◆ AVAILABLE RECORDS:
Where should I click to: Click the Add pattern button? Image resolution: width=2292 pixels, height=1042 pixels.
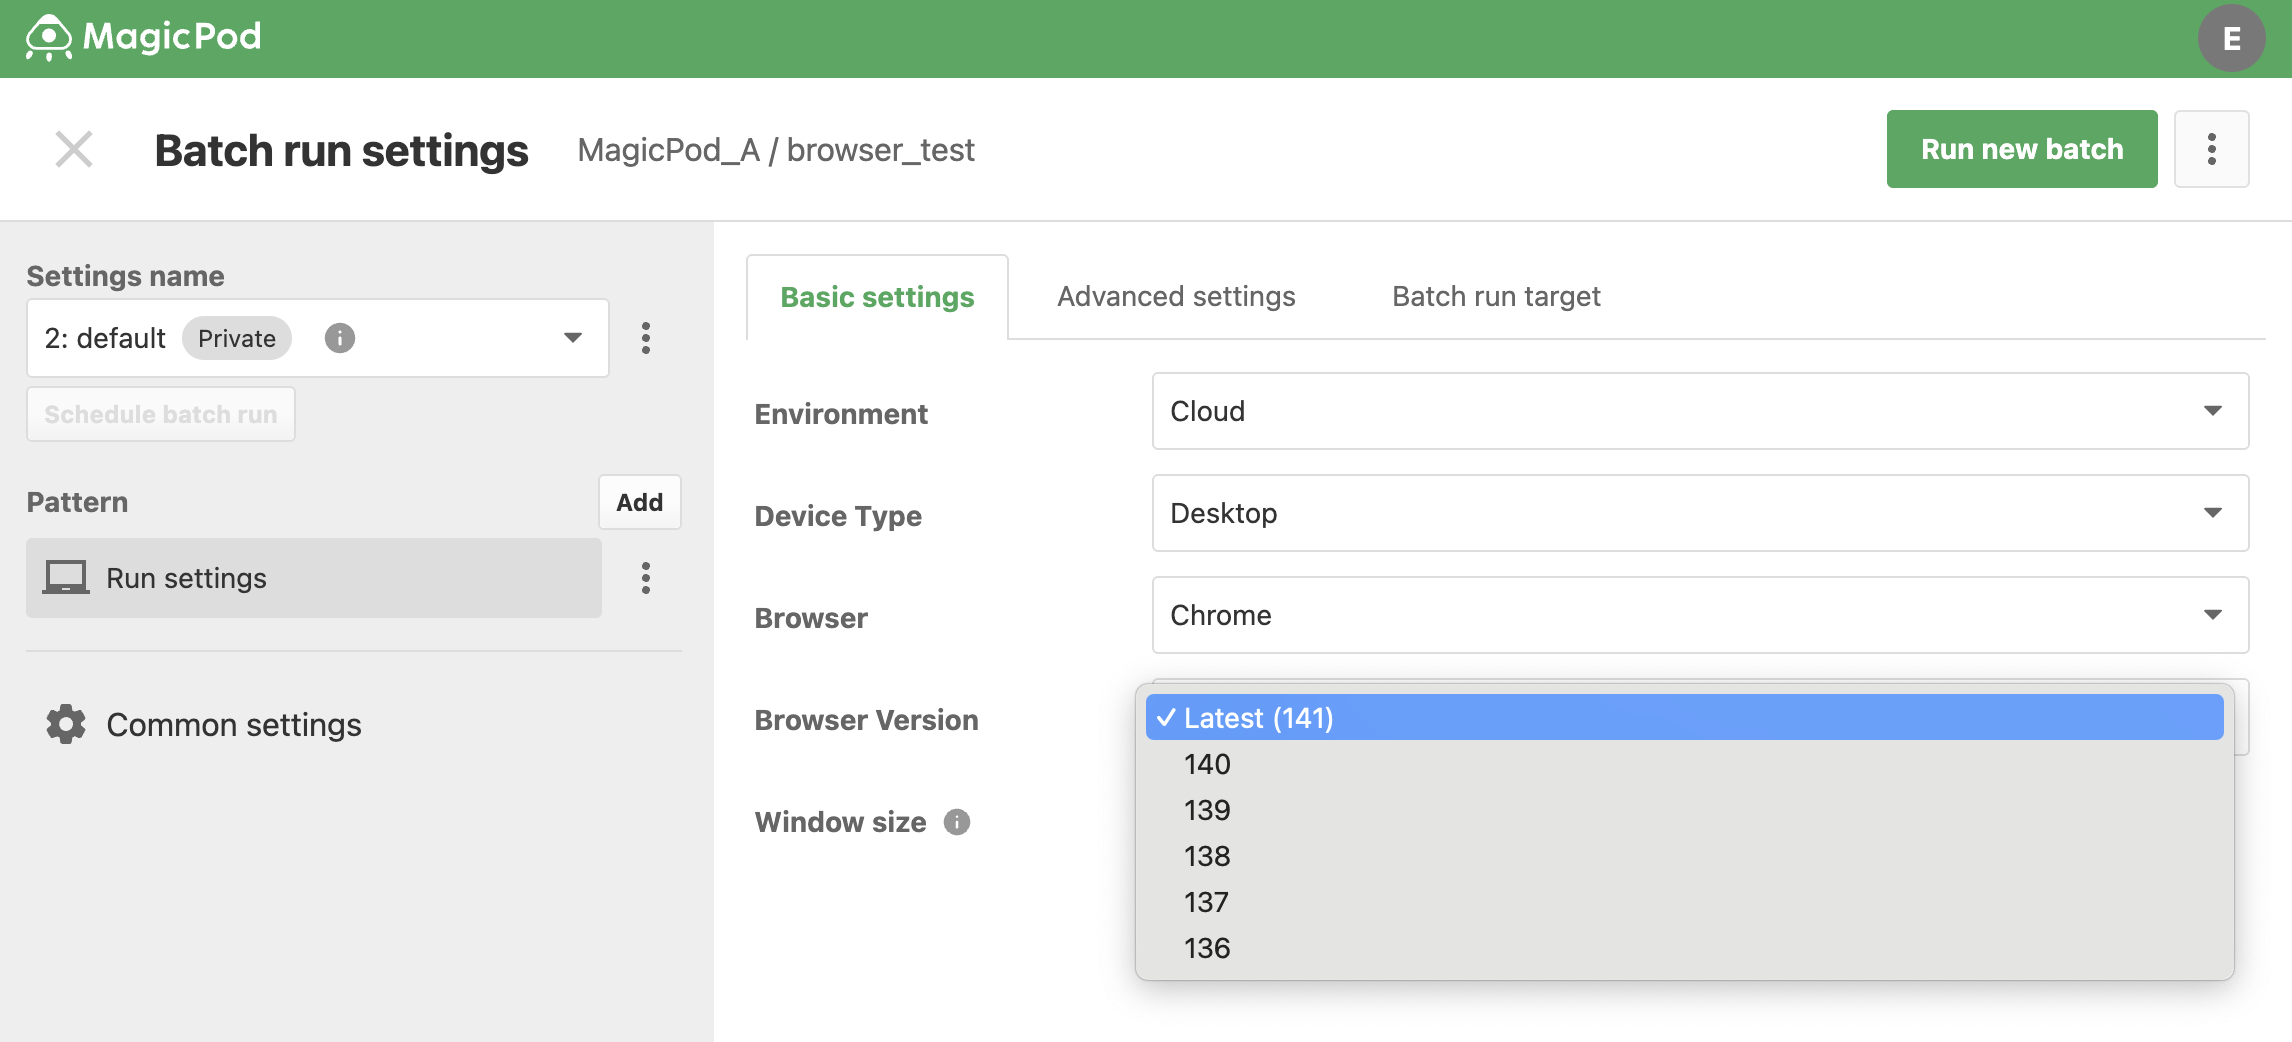point(640,502)
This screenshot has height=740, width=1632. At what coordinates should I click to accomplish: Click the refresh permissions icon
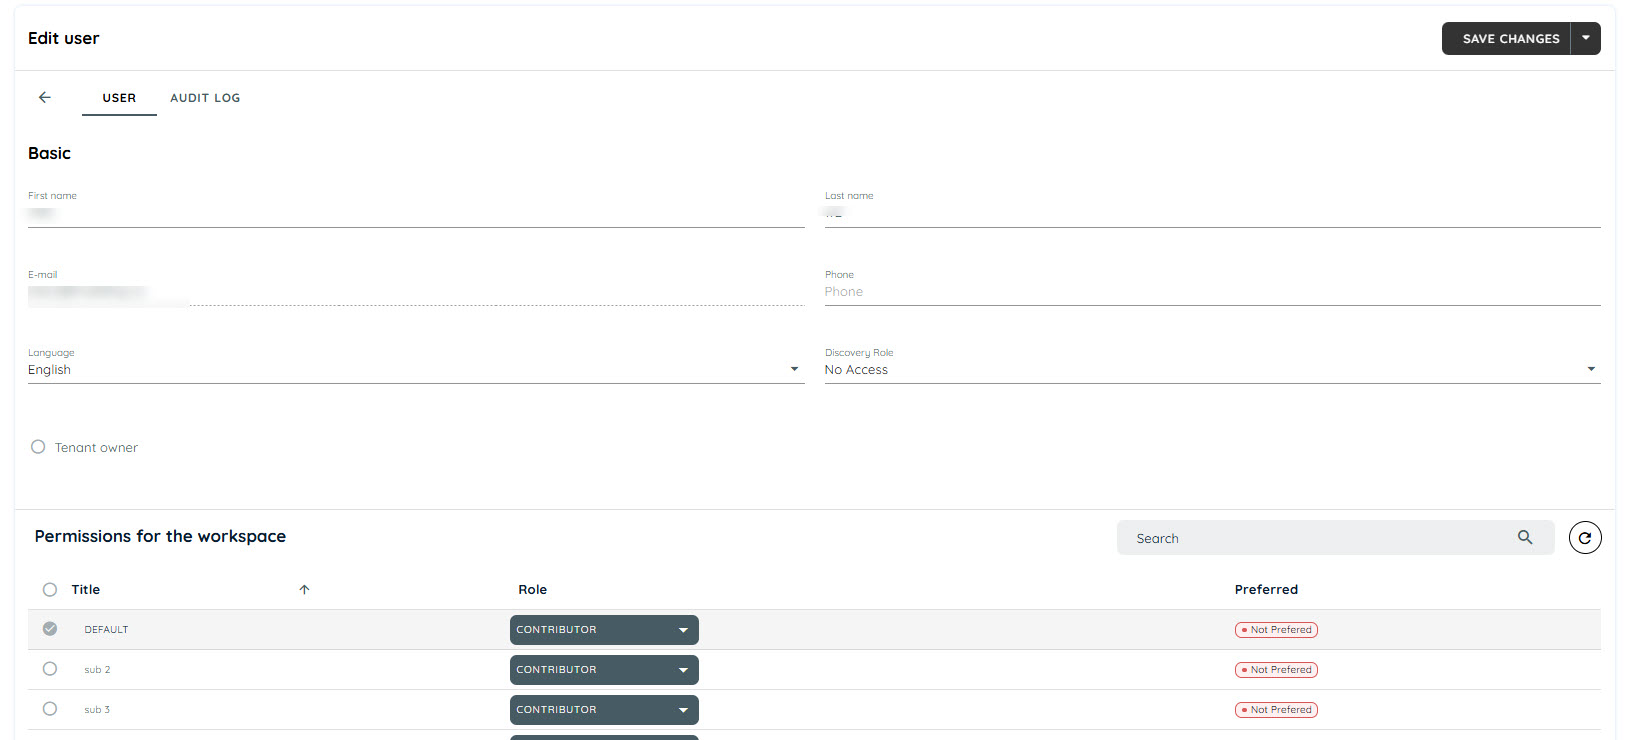click(1585, 538)
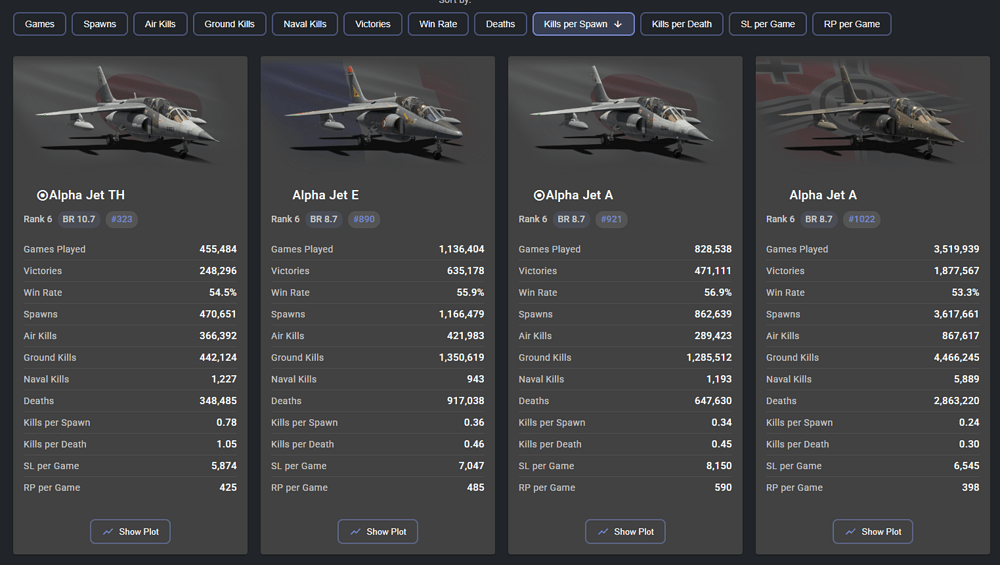The image size is (1000, 565).
Task: Click the chart icon on Alpha Jet TH's Show Plot
Action: pos(108,532)
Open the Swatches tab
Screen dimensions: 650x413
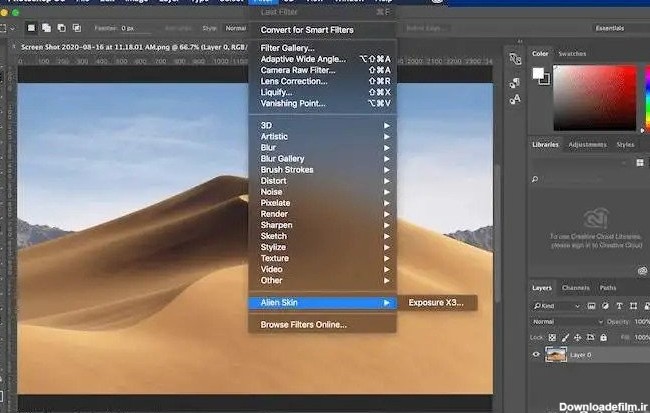pos(572,53)
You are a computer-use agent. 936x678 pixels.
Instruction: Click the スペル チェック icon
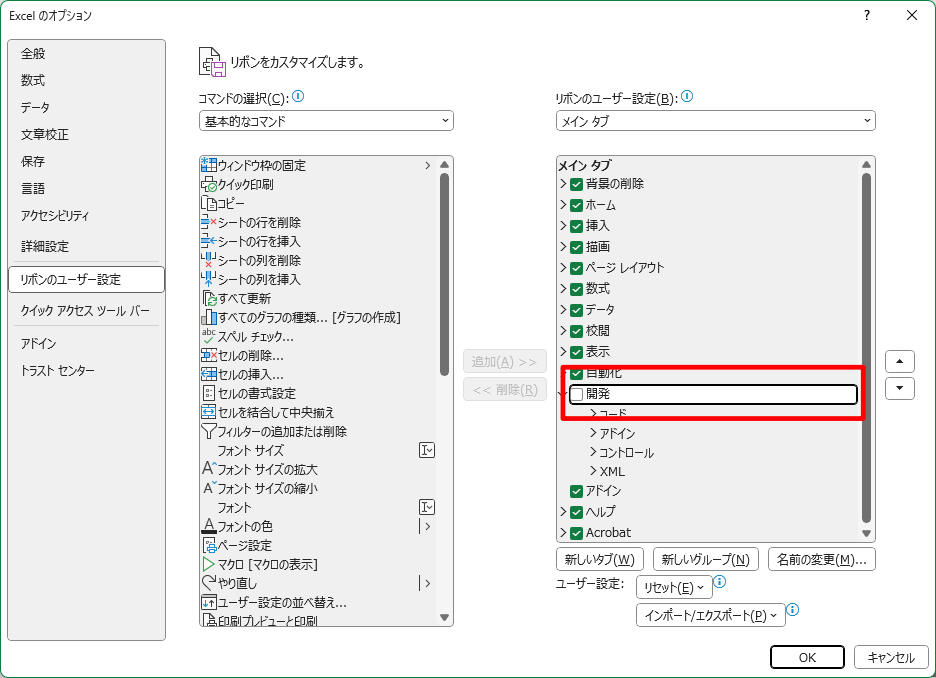tap(209, 336)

◆ WHAT YOU ARE ASKED TO DO: All of the data is to be returned exactly, with no pictures included.

◆ TASK RESPONSE:
Where should I click to: Click the Add pattern button? Image resolution: width=2292 pixels, height=1042 pixels.
point(640,502)
This screenshot has height=740, width=1632. At what coordinates should I click to accomplish: Click the refresh permissions icon
click(1585, 538)
The image size is (1000, 565).
Task: Click the chart icon on Alpha Jet TH's Show Plot
Action: pos(108,532)
Open the Swatches tab
Screen dimensions: 650x413
pos(572,53)
You are a computer-use agent. 936x678 pixels.
Instruction: Click the スペル チェック icon
tap(209, 336)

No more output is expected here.